■ Task objective ■
Please retype the data below exactly, stopping after the line with "You are a GUI" and skipping every picture.

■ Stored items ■
•••

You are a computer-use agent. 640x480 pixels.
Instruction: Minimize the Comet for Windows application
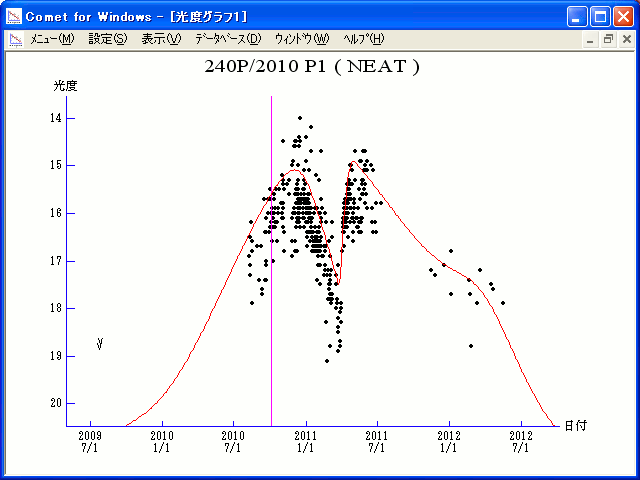[x=577, y=16]
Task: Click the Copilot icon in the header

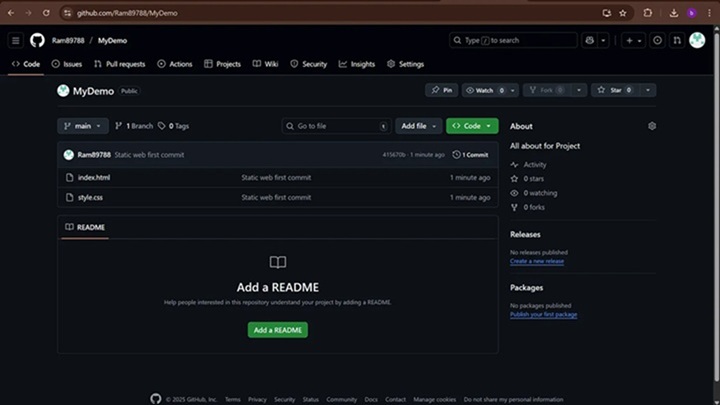Action: 590,40
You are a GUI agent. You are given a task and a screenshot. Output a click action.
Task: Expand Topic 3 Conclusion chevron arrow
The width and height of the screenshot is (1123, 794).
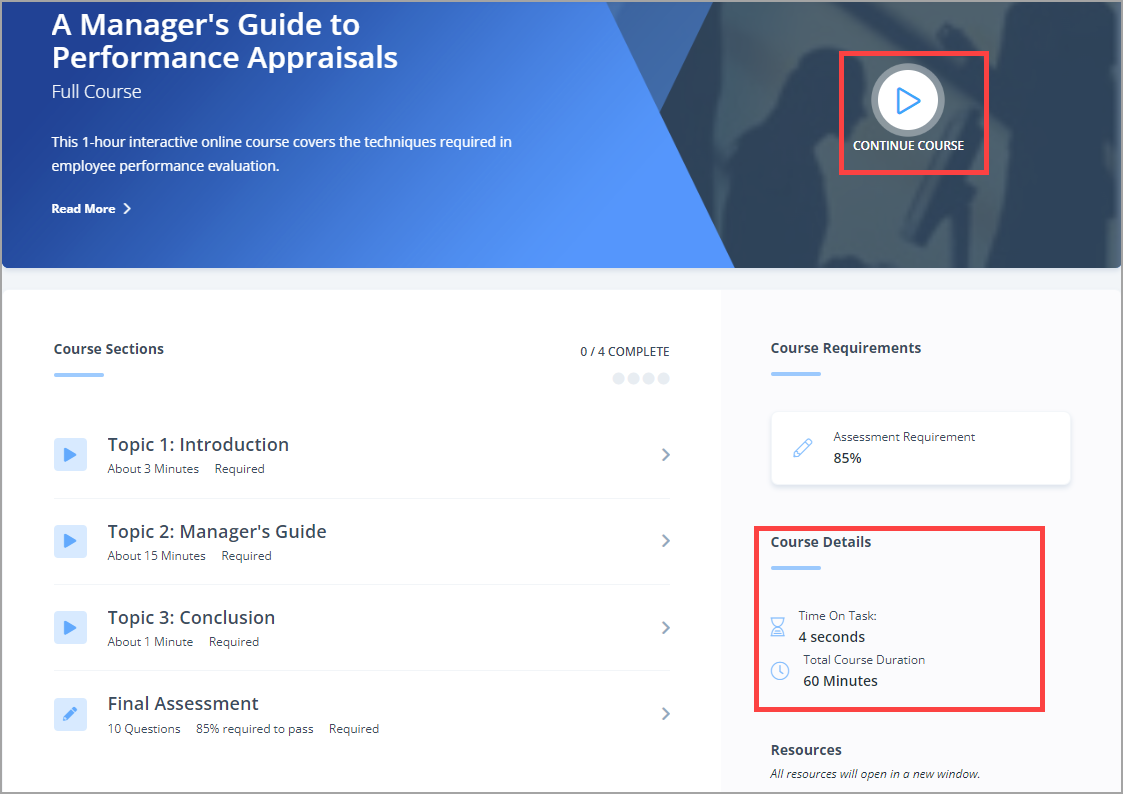pos(666,628)
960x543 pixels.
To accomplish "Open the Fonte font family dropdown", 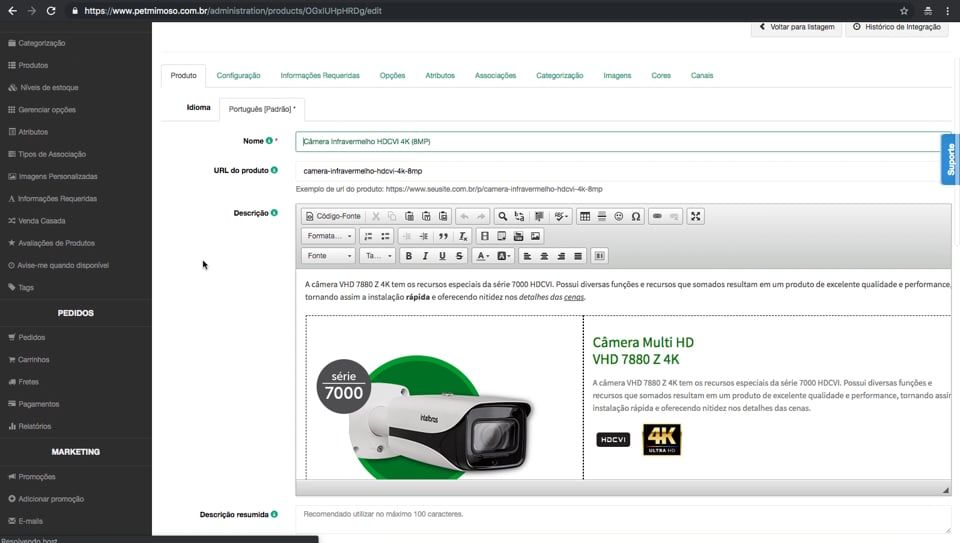I will point(329,256).
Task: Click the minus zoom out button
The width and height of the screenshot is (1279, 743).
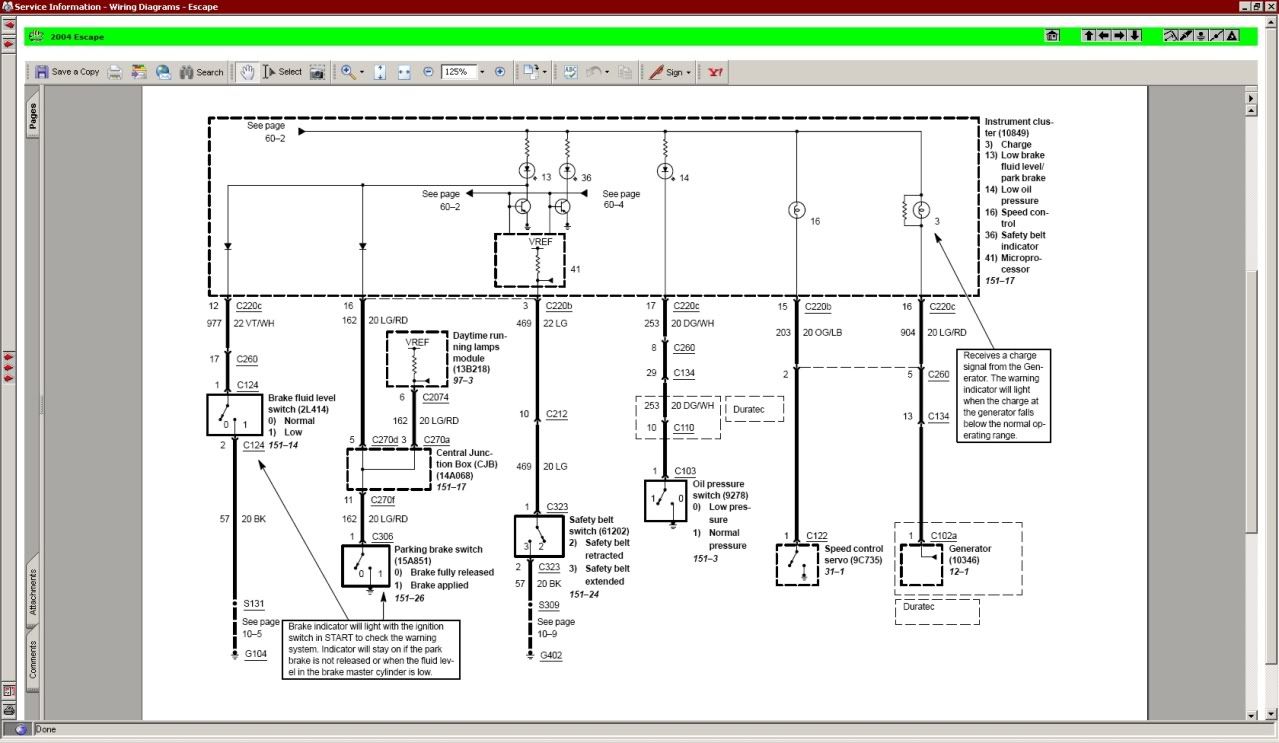Action: coord(428,72)
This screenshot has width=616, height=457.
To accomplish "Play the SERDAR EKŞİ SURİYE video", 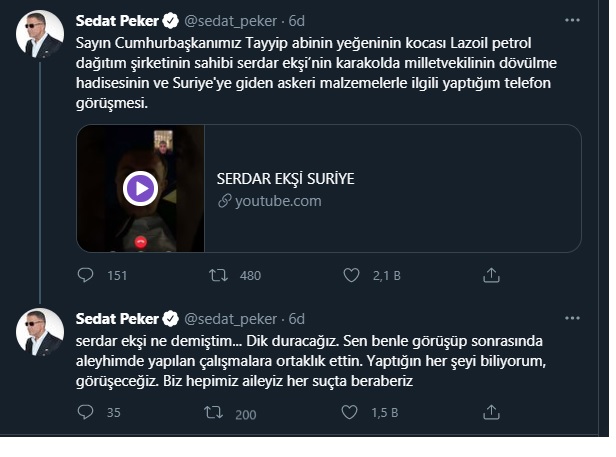I will click(140, 188).
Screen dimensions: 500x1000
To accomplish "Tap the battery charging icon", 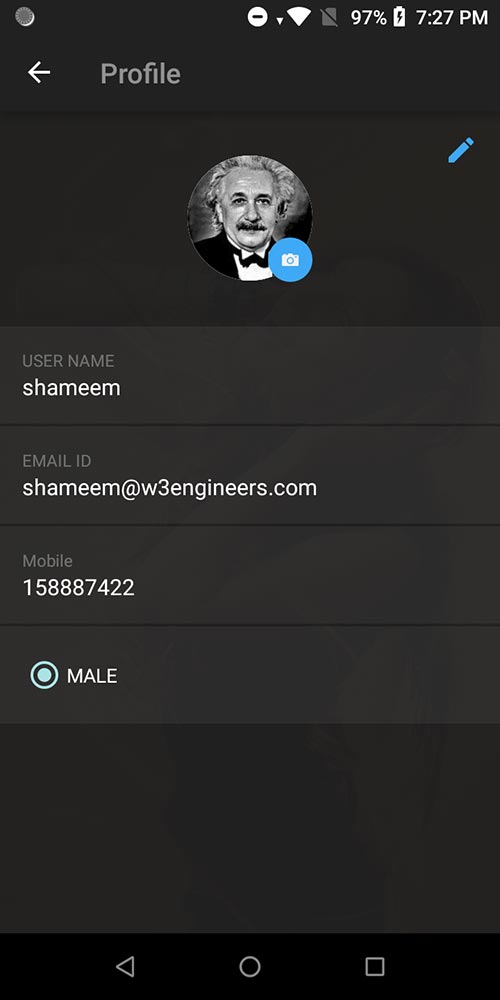I will [399, 17].
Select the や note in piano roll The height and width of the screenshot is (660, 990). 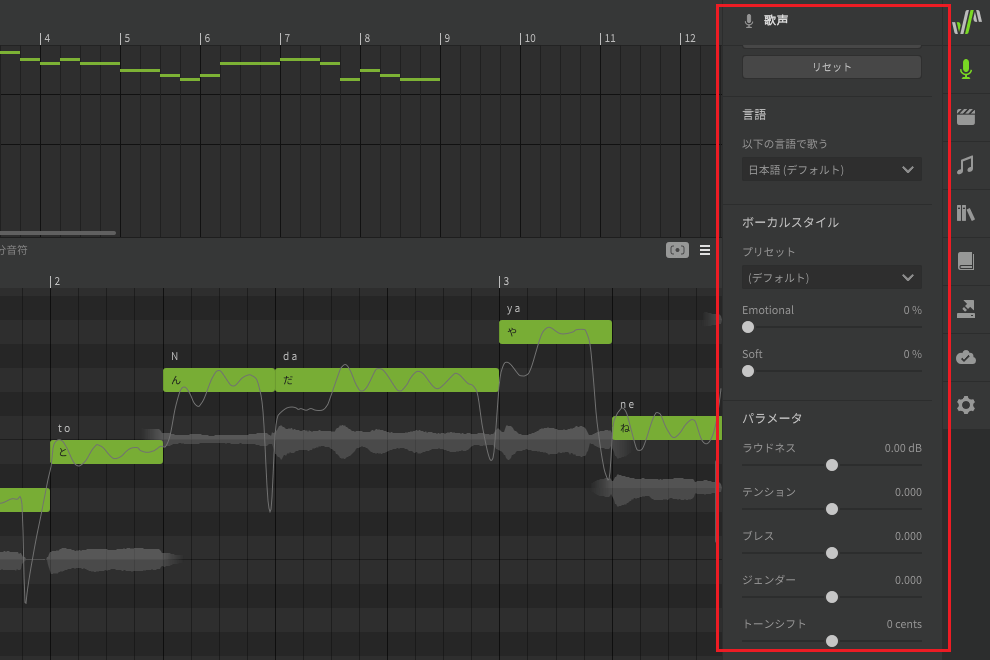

•••

■ Response ■
You are a computer-use agent. 640x480 pixels.
Instruction: Minimize the Comet for Windows application
[x=577, y=16]
Task: Click the Copilot icon in the header

Action: 590,40
You are a GUI agent. You are given a task and a screenshot. Output a click action.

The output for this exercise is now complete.